NORTHERN WAY: Alex Horsley's Northern Dairies (latterly Northern Foods) thrived on scaling up, with investment support on the way.
While he accelerated the business, largely through becoming chief supplier to Marks and Spencer, he paid tribute to the man who gave him his daughter and the opportunity.
“I still say the first £300,000 was the hard part. He was an incredible risk taker and would go from bank to bank, not always popular, but he had capacity to have a fantastic amount of ideas, and plenty more good ones than bad ones. That’s the starting stage, having a good idea, thinking it out carefully and being strategic. He was in a mature market but his competitors were half-wits. I tried that in the milk industry too, where it was full of stupidity and fraudulent folk. Productivity was key. We would buy dairies and shut them, it was quite ruthless, but we would bring them together. The average site then produced 500 gallons a day, when I left it was 100,000 gallons.”
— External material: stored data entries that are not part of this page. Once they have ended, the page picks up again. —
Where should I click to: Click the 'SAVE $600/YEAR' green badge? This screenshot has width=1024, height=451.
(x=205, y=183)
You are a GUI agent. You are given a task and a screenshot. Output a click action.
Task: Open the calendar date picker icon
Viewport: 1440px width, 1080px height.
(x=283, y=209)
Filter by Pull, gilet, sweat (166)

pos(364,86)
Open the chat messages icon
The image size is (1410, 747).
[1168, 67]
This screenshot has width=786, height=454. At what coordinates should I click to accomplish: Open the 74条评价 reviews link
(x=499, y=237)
Of investment, he said: “The scenario was the same 60 years ago as it is today. We probably have many more opportunities now than there were then, but it is more competitive, with more people going for the business because of the opportunities.”
Rather than the British Business Bank, in 1945 it was the Industrial and Commercial Finance Corporation, founded after peace returned to provide finance for small and medium sized firms.
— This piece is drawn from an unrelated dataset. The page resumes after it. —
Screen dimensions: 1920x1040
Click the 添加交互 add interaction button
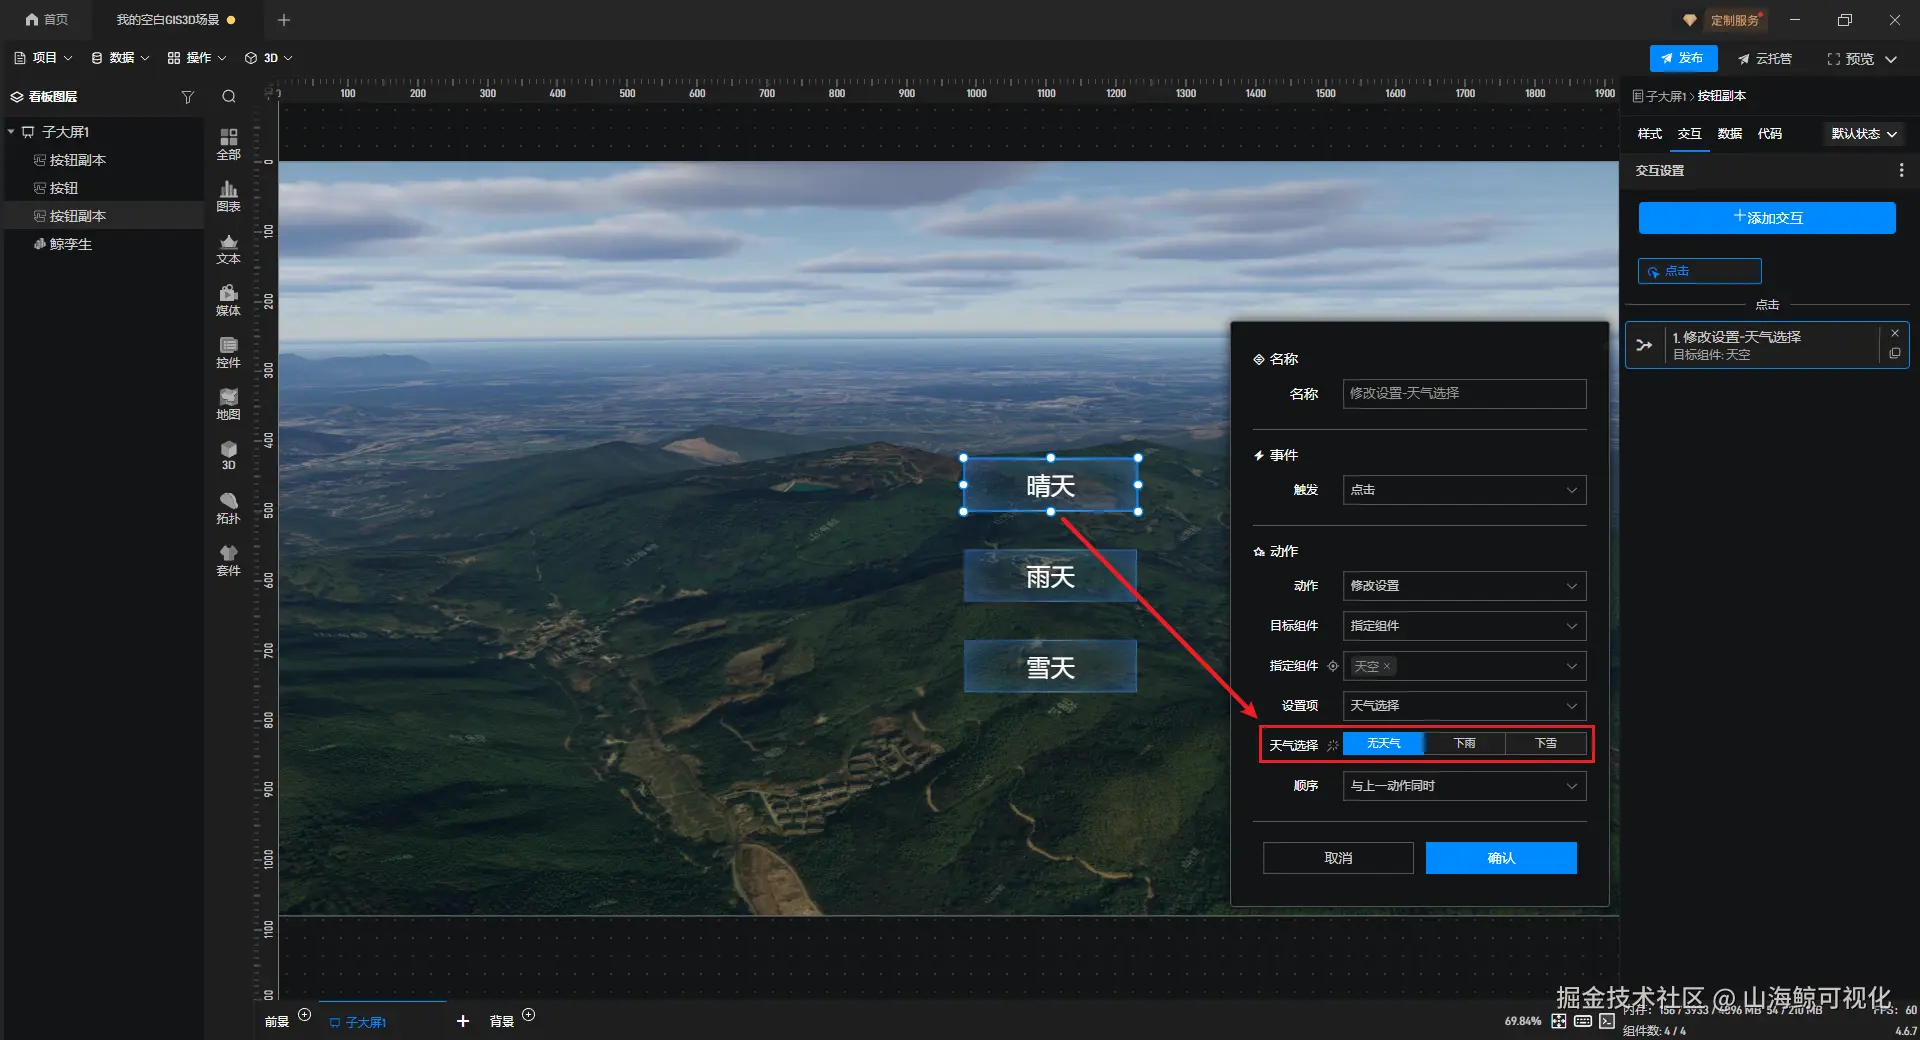coord(1766,218)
“He was prepared to give equity away. ICFC took a 10 per cent stake and made a lot of money, then sold it and said ‘you’re on your own’. It is about getting to a certain size and being prepared to move on,” he said.
Fast-forwarding seven decades, Lord Haskins looked at present day, both attitude and the external force of Brexit. “We have a good record in the Humber, it is entrepreneurial, and the food industry, particularly on the South Bank, has been really successful, but over the years some have been reluctant to let businesses grow,” he said. “Smaller businesses start up, set up quickly – some too quickly – then employ five or six people and get nervous. In Germany many businesses employ 50 to 100, we need to get to that middle, to put into place all of those plans.
“We are in a difficult situation, there is uncertainty, but many won’t be affected as they are dealing with the domestic market, and will only be affected if the whole market starts wobbling, and it might, but it might not.
“There is opportunity if we go in to a tough deal, and I hope we won’t, but there will be import substitution opportunities and there will be plenty of people working that out. Great entrepreneurial spirit is the person who sees opportunity out of potential disaster.
“We have been going pretty well over the last five years, we have been starting to narrow the gap with he rest of the country, there are huge opportunities all about, people taking risks and financiers prepared to take these risks. The sort of thing the Northern Powerhouse is doing is making sure the businesses that need the oxygen to succeed can get that oxygen.”